Los templos se llenaron. Hacía tanto tiempo que esto no sucedía que la mayoría de los nuevos fieles tardó en familiarizarse con las ceremonias litúrgicas. La religión no formaba parte de las necesidades anteriores y, si bien había sido conservada como se conservan las antiguallas respetables, apenas tenía influjo alguno. Dios vagaba perezosamente entre vapores de incredulidad. No era negado pero tampoco tomado en consideración, con la salvedad de breves momentos en que era invocado más por costumbre que por convicción. En aquellos días, despertando del sopor al que había sido destinado, resurgió como gran protagonista y arrastró a la multitud hacia sus dominios.

Dios era la palabra con que el renacido fervor trataba de conjurar el mal. Al principio esto desconcertó a los propios sacerdotes que, aunque veían con agrado el renacimiento de la fe vacilaban ante su misión. Tras largos años al servicio de un jardín baldío les costaba apreciar el vigor de la inesperada floración. Era como si hubieran olvidado el poder que, en otras épocas, habían detentado. Muchos sacerdotes, con sus liturgias repetitivas, decepcionaron a aquellos feligreses ávidos de escuchar soflamas acusadoras y apologías de la esperanza. Otros, sin embargo, aprendieron con rapidez la alquimia que se les demandaba y, muy pronto, algunos templos gozaron de un prestigio especial.

Los predicadores competían entre sí para ganarse el favor del público. Y bajo el fragor de los pulpitos el pecado, después de su dilatada caída en desuso, adquirió un auge extraordinario. En boca de los oradores se transformaba en el término preciso para designar el origen del mal que corroía la existencia de la entera comunidad. El atrevimiento en el dibujo de sus contornos aumentaba en proporción al deseo del público de ser introducido en círculos cada vez más tenebrosos. En los titubeos iniciales el pecado fue identificado tímidamente con una falta de sensibilidad moral. Más tarde, consolidada la idea de que la culpa estaba en la raíz de todo cuanto acontecía, el pecado se adornó con cualidades crecientemente abismales. Se habló por parte de los más cautos, de la ausencia de Dios. Pero eso pareció insuficiente a los más osados que, primero con moderación y luego con entusiasmo, apuntaron a la presencia del demonio.

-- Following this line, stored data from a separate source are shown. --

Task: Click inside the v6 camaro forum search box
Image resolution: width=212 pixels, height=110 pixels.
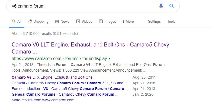Action: click(x=84, y=6)
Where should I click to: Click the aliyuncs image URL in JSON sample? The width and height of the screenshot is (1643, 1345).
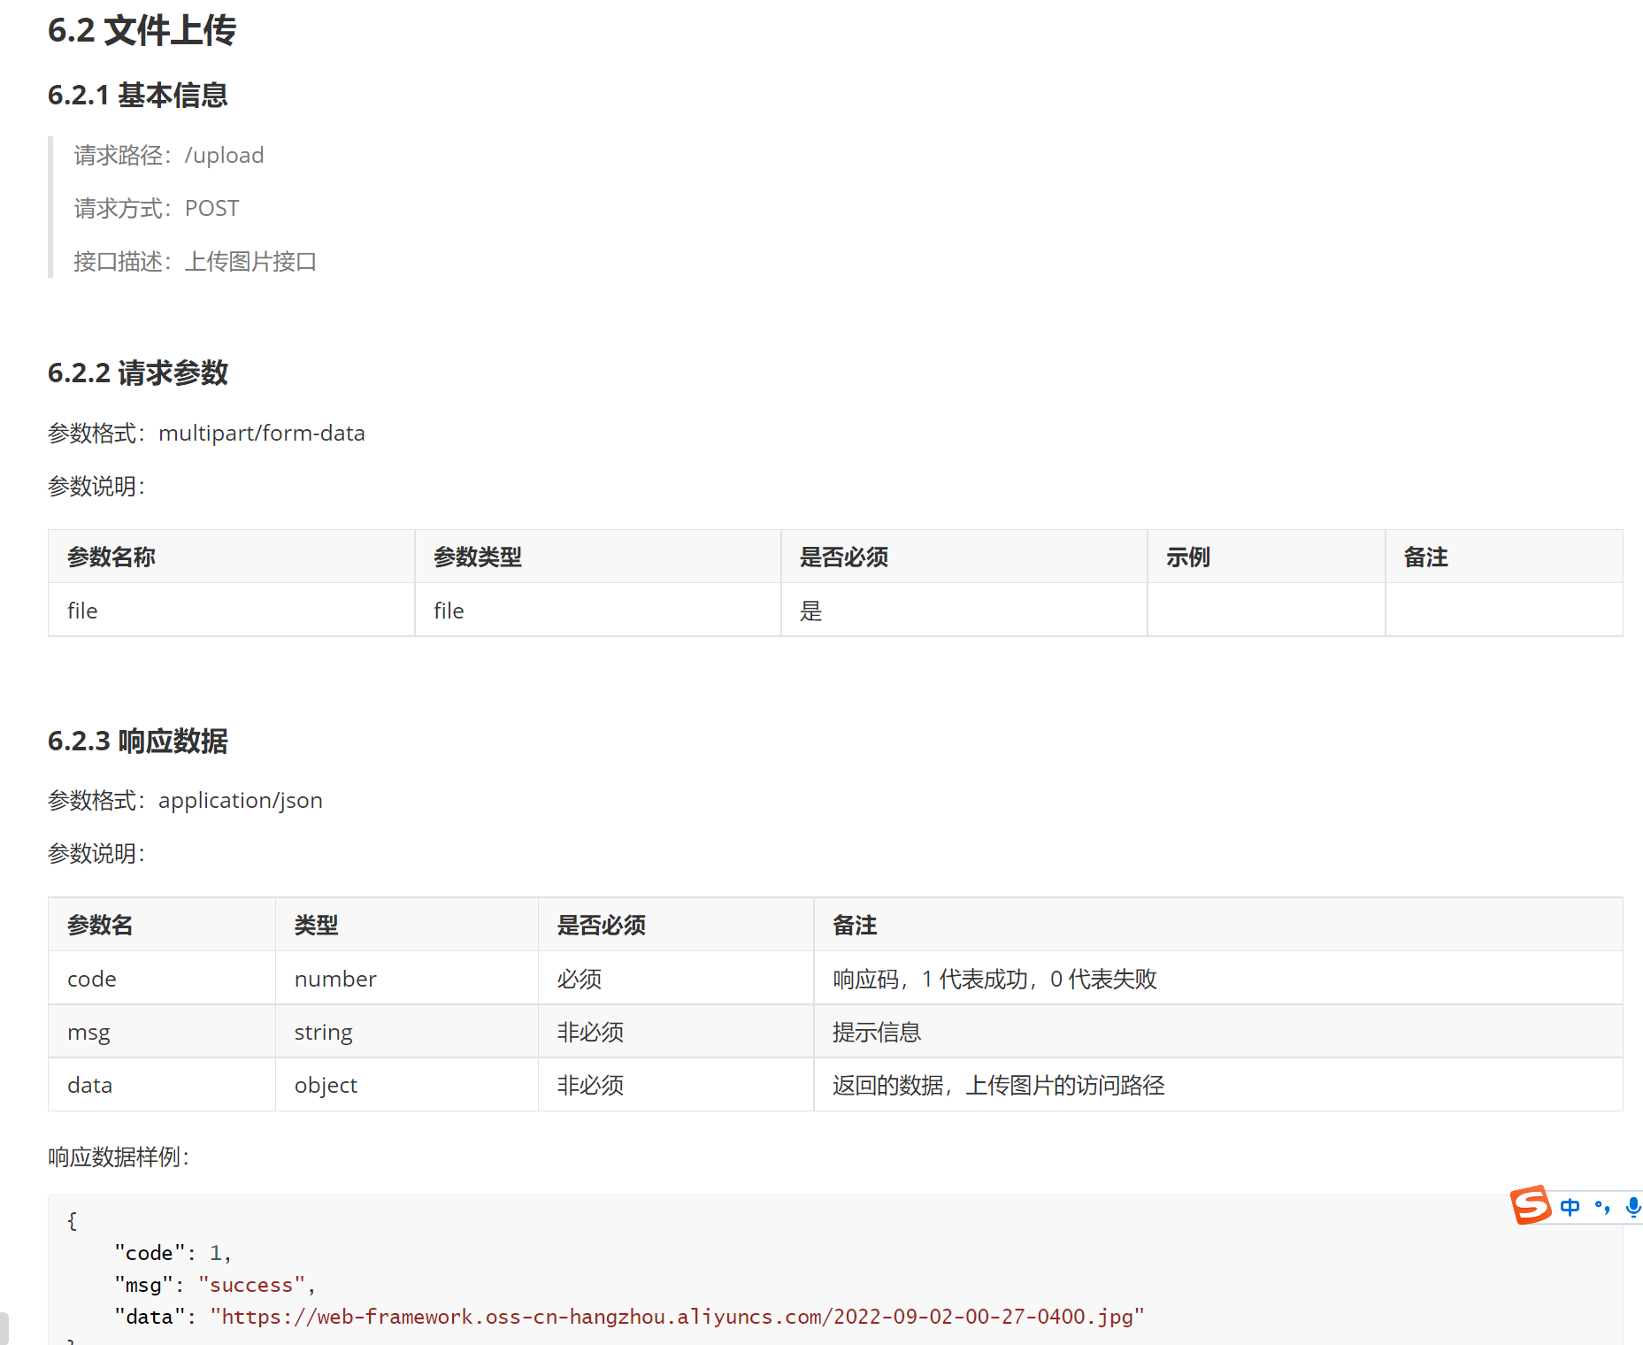(x=677, y=1318)
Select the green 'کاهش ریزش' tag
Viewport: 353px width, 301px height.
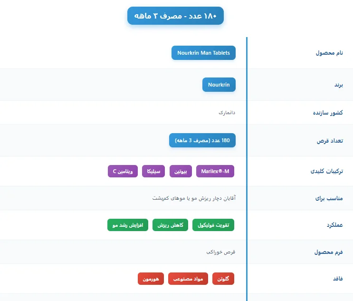(x=170, y=225)
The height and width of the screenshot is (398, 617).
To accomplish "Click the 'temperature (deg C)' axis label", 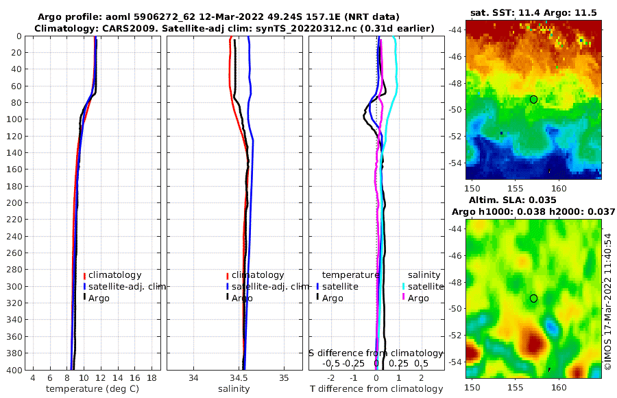I will pos(93,389).
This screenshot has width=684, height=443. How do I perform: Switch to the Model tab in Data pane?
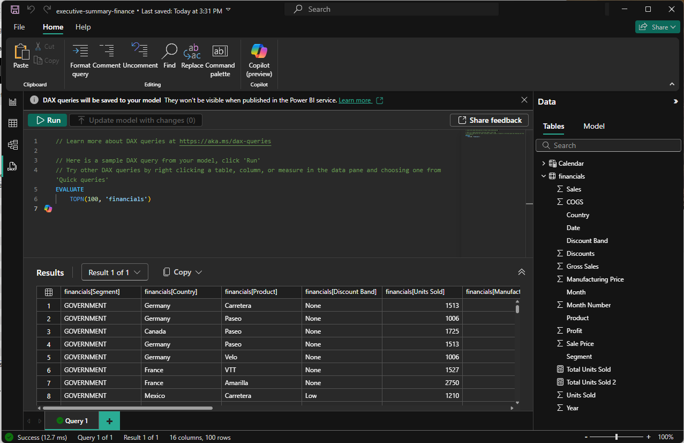593,127
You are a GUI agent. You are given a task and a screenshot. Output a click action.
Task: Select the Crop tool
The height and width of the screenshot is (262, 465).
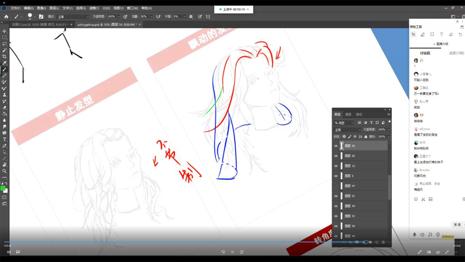5,56
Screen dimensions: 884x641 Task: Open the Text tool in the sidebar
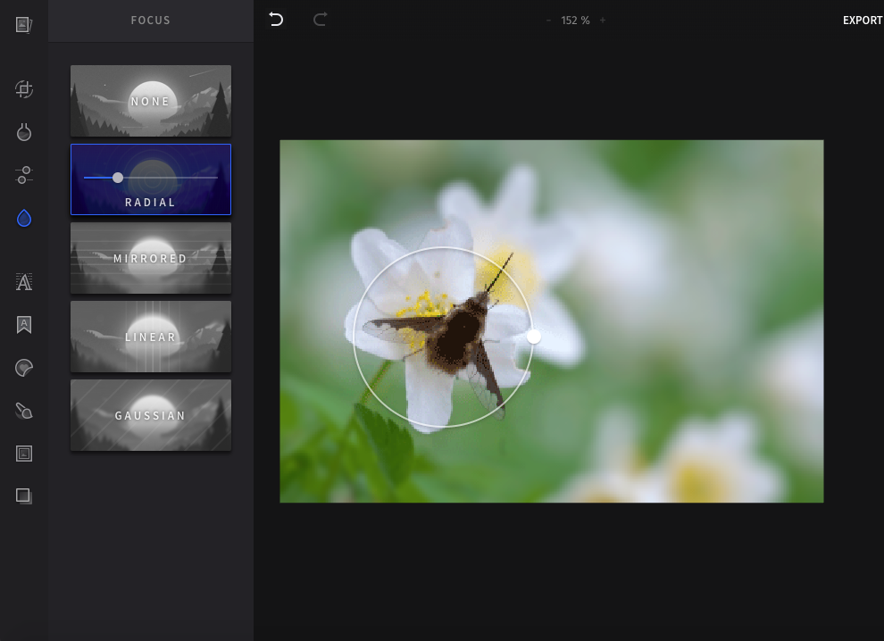pos(23,281)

Fue de este modo, con asombrosa facilidad, que el demonio fue rescatado del desván de los trastos inservibles para ser presentado en público como el gran maestro de ceremonias que dirigía sibilinamente toda la función. La ciudad recibió con beneplácito la irrupción del gran instigador, preguntándose muchos por qué habían tardado tanto en percibir su llegada. Por fin, gracias a él, era posible reconocer la causa de la desgracia. Los mejores predicadores, aquellos que conseguían llenar día a día sus iglesias, ofrecían detalles exuberantes sobre el poder del demonio, el cual, metamorfoseándose por obra de sus comentaristas, pasaba de ser un tentador sutil a ser un destructor pavoroso. Frente a él sólo eran útiles el sacrificio y el rezo. Y consecuentemente la ciudad, aunque inexperta en estas prácticas, se volcó en la expiación y la plegaria organizando demostraciones masivas de devoción.